EXERCISE DETAILS — The string "agent" appears in some lines of the entries that follow; copy each such line.

ENTRIES PROVIDED —

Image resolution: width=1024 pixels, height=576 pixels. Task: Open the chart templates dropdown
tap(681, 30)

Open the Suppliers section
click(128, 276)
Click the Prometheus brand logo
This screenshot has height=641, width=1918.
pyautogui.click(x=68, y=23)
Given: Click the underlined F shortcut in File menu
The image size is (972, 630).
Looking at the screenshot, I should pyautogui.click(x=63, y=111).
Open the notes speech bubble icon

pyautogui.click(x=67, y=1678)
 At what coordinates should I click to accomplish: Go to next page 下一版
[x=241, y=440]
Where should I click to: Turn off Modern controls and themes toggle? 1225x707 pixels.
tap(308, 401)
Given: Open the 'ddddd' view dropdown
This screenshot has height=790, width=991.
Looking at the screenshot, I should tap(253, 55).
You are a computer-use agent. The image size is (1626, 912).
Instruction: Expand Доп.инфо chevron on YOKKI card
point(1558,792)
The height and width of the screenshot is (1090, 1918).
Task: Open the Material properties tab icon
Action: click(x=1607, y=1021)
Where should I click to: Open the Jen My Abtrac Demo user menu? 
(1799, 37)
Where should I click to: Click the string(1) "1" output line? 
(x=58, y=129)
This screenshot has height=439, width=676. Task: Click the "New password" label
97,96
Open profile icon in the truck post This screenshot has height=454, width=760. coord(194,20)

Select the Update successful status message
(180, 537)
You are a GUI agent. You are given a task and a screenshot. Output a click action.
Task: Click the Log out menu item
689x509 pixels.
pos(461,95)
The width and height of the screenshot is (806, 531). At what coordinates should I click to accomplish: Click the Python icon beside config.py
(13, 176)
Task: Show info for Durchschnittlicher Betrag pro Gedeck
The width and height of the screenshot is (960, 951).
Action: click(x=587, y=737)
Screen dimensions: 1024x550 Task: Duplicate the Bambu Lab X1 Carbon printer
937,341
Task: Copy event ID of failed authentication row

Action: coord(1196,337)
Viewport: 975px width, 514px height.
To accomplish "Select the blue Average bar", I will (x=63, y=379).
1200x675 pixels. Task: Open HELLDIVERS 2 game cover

RESPONSE —
You are a computer-use agent. The image size is (1626, 912).
You are a GUI agent. You are given a task and a screenshot. Output a click action.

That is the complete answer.